The Away Team chronology
|  | National Anthem (2005) | Training Day (2007) |

= National Anthem (album) =

National Anthem is the debut album by North Carolina hip hop duo The Away Team, released on 6-Hole Records in 2005. The album features guest appearances from Joe Scudda, Chaundon, Smif-n-Wessun, and Little Brother's Big Pooh and Phonte. It was described by ALARM magazine as "a combination of consistent rhymes and better then [sic] stellar production".

Professional ratings
Review scores
| Source | Rating |
| ALARM | (favorable) |
| Exclaim! | (favorable) |
| HipHopDX |  |
| Hip Hop Galaxy | (favorable) |
| MVRemix |  |
| Okayplayer |  |
| Prefix |  |
| RapReviews |  |

== Release history ==
The album was originally issued in 2005 on 6-Hole Records.
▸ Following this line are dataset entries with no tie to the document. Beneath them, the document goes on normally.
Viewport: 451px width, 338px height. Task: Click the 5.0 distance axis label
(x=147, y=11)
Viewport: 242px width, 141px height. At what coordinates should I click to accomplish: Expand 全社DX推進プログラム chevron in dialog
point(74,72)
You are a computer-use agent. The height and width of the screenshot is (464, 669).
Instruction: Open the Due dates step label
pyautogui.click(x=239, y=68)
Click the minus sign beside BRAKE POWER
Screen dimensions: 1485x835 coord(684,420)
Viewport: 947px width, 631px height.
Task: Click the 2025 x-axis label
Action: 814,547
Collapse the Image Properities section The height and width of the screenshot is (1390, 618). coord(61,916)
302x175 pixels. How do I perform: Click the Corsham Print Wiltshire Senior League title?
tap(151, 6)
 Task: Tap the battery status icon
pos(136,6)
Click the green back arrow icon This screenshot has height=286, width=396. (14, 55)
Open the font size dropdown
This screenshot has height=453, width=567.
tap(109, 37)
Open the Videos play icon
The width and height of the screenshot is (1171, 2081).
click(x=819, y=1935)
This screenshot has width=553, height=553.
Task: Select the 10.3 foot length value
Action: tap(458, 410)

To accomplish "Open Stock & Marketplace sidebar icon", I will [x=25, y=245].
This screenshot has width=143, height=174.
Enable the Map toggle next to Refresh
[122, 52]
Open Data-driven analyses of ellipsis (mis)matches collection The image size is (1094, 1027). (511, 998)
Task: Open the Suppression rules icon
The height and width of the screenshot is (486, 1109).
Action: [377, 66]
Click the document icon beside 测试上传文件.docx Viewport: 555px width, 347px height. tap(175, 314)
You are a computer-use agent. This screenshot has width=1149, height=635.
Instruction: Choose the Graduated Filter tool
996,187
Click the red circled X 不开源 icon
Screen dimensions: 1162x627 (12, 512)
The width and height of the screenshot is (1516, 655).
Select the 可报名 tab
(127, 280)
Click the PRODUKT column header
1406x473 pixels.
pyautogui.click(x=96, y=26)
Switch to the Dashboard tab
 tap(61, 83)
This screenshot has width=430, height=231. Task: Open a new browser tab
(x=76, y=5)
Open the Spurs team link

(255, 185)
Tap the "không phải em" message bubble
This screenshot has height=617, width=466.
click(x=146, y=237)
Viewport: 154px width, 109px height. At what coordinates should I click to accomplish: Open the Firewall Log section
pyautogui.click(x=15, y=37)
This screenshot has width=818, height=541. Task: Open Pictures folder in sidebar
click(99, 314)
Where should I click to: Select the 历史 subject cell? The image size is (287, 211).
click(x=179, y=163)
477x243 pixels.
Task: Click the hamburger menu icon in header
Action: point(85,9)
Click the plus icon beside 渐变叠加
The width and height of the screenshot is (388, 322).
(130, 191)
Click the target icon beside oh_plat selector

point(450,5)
It was later issued as part of the National Mayhem Justus League box set.

== Track listing ==
1. "And Now Folks..."
2. "The Competition"
3. "Likka Hi (Last Call)"
4. "The Shining"
5. "Come on Down" (featuring Smif-n-Wessun)
6. "The Blah Blah"
7. "So I Tells the Bitch Right..."
8. "Fuck You"
9. "Let Off a Round"
10. "Me and My Fellows..."
11. "Make It Hot" (featuring Phonte and Joe Scudda)
12. "The End of the Day"
13. "UpNAtem"
14. "One-N-Only" (featuring Percy Miracles)
15. "Always Be Around"
16. "On the Line" (featuring Joe Scudda, Chaundon and Rapper Big Pooh)
17. "Caution" (featuring Impact)
18. "Lights Out"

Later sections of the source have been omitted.